"Jetzt kann ich mich hier in die Politik einmischen"

Saarbrücken. Für Francesco Burgio (17) ist der deutsche Pass zwar neu, aber "irgendwie auch normal. Ich bin ja in Dudweiler geboren." Mittlerweile, weiß er, sind Kinder ausländischer Eltern, die nach dem 1. Januar 2000 geboren wurden, automatisch Deutsche. "Ich war einfach etwas zu früh dran," sagt er und sitzt ruhig auf seinem Stuhl

Saarbrücken. Für Francesco Burgio (17) ist der deutsche Pass zwar neu, aber "irgendwie auch normal. Ich bin ja in Dudweiler geboren." Mittlerweile, weiß er, sind Kinder ausländischer Eltern, die nach dem 1. Januar 2000 geboren wurden, automatisch Deutsche. "Ich war einfach etwas zu früh dran," sagt er und sitzt ruhig auf seinem Stuhl. Seine Ellenbogen hat er auf den Knien abgestellt. Manchmal sitzt er da wie Rodins "Denker".Als seine 21-jährige Schwester vor einem halben Jahr den Wunsch äußert, Deutsche zu werden, zieht Familie Burgio mit. "Meine Eltern, meine Schwester und ich sind alle hier geboren. Die ganze Familie hat sich jetzt einbürgern lassen", sagt Francesco, Elftklässler in der Fachoberschule "Technisch-Gewerbliches Berufsbildungszentrum". Seit einigen Tagen hat Francescos Familie zwei Nationalitäten - die italienische und die deutsche. Am 3. Mai überreichte ihm Bürgermeister Ralf Latz im Rathaus St. Johann die Einbürgerungsurkunde. "Deutschland ist meine Heimat. Jetzt habe ich es auch schriftlich", sagt er zufrieden. Der deutsche Pass hat dennoch sein Gefühl verändert: "Ich fühl' mich hier jetzt sicherer. Mich kann niemand wegschicken." In einem Jahr ist Francesco volljährig. "Dann ich kann ich wählen und mich in die Politik einmischen."

Italien kennt er nur als Urlaubsland.
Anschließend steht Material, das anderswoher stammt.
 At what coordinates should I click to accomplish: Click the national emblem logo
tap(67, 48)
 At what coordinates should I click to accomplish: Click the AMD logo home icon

Die Sommerferien verbringt Familie Burgio auf Sizilien. "In Agrigento leben auch noch entfernte Verwandte. Es ist schön da. Die Landschaft karger und trockener. Die Luft salziger, wegen dem Meer." Im Sommer klettern die Temperaturen auf über 40 Grad. "Das ist mir zu heiß", sagt der 17-Jährige, "ich mag lieber 20, 25 Grad. Ich bin hier wohl einfach besser aufgehoben."

Ob er sich von seinen deutschen Freunden unterscheidet? "Eigentlich nicht. Meine Haut ist ein wenig brauner", sagt er grinsend, "und meine Italienisch-Kenntnisse sind besser." Fließend sprechen kann er die Sprache zwar nicht, aber "das meiste verstehe ich". Dann fällt ihm doch ein Unterschied ein: "Ich bin beim Fußball immer für die Italiener." Warum? "Keine Ahnung. Irgendwie gibt mir das mein Herz vor. 2006, als Italien in Deutschland Weltmeister wurde, musste ich mir ein paar blöde Sprüche anhören. Aber gut, das gehört dazu."

Nach der Schule will Francesco, der seit in einer Band Schlagzeug spielt, auf die Pop-Akademie nach Mannheim. "Mein Traum ist, mit Musik mein Geld zu verdienen." Seine Lieblingsstadt ist aber Berlin. "Das ist meiner Mutter aber zu weit weg." Familie ist wichtig, weiß der 17-Jährige, "vor allem Mütter, aber wenn ich eine coole Chance in Berlin bekomme, bin ich weg." Und das hört sich dann so an, als müsse er es nicht noch einmal überdenken.